#### TEXT PASSAGE:
● ● ● ●

A SQL demo: loading and normalizing csv data

Author

Beata Sirowy

The document is created in Quarto accessed from RStudio connected to a locally hosted PostgreSQL database.

1. Loading libraries

library(tidyverse)

── Attaching core tidyverse packages ──────────────────────── tidyverse 2.0.0 ──
✔ dplyr     1.1.4     ✔ readr     2.1.5
✔ forcats   1.0.0     ✔ stringr   1.5.1
✔ ggplot2   3.5.1     ✔ tibble    3.2.1
✔ lubridate 1.9.3     ✔ tidyr     1.3.1
✔ purrr     1.0.2     
── Conflicts ────────────────────────────────────────── tidyverse_conflicts() ──
✖ dplyr::filter() masks stats::filter()
✖ dplyr::lag()    masks stats::lag()
ℹ Use the conflicted package (<http://conflicted.r-lib.org/>) to force all conflicts to become errors

library(DBI)     
library(RPostgres)     
library(dbplyr)


Attaching package: 'dbplyr'

The following objects are masked from 'package:dplyr':

    ident, sql

2. Establishing a database connection (PostgreSQL)

I use RPostgres package to connent to a locally hosted PostgreSQL database.

con <- DBI::dbConnect(               
  RPostgres::Postgres(),               
  dbname = 'postgres',               
  host = 'localhost',               
  port = 5432,               
  user = 'postgres',               
  password = 'abcd'     )

3. Normalizing data

We have the following csv table with vertical replication in column B

The task is to import csv file into PostgreSQL table and normalize it.

First we create a new table - a destination for csv data:


CREATE TABLE xy_raw(x TEXT, y TEXT, y_id INTEGER);

Then, we copy csv data into the new table


COPY xy_raw(x,y) 
FROM  'D:\Datasets\03-Techniques(2).csv' 
WITH DELIMITER ',' CSV;


SELECT * FROM xy_raw;

4 records
x	y	y_id
Zap	A	NA
Zip	A	NA
One	B	NA
Two	B	NA

This data needs to be spread into two tables to avoid vertical replication.

I create the new tables.

● ● ● ●

#### DATA PROVIDED:
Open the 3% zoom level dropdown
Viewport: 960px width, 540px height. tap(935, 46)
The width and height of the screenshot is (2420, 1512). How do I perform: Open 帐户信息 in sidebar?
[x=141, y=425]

● ● ● ●

#### WHAT IS ASKED:
Continue the SQL demo on normalizing csv data from the point where it stops. The material after the SQL demo is separate from it.

#### SOLVED PROBLEM:
CREATE TABLE y (
id SERIAL, 
PRIMARY KEY(id), 
y TEXT
);


CREATE TABLE xy ( 
id SERIAL, 
PRIMARY KEY(id), 
x TEXT, 
y_id INTEGER,
UNIQUE(x,y_id)
);

As the next step I insert data from the table xy_row into the new tables.

I start from identufying distinct values in column y of xy_raw table


SELECT DISTINCT y from xy_raw;

2 records
y
B
A

I insert this data into the y table


INSERT INTO y (y) 
SELECT DISTINCT y FROM xy_raw;


SELECT * FROM y;

2 records
id	y
1	B
2	A

Next, we update the xy_raw table adding y_id column. The values in this column will be taken from id column in y table ,


UPDATE xy_raw 
SET y_id = (SELECT y.id FROM y WHERE y.y = xy_raw.y);


SELECT * FROM xy_raw;

4 records
x	y	y_id
Zap	A	2
Zip	A	2
One	B	1
Two	B	1

In the next step I copy the values from y_id column in the xy_raw table into the table xy - the ultimate destination table.


INSERT INTO xy (x, y_id) 
SELECT x, y_id 
FROM xy_raw;

We have now two tables each row in the table xy has a primary keuy and a fcorresponding foreign key that points at the table y.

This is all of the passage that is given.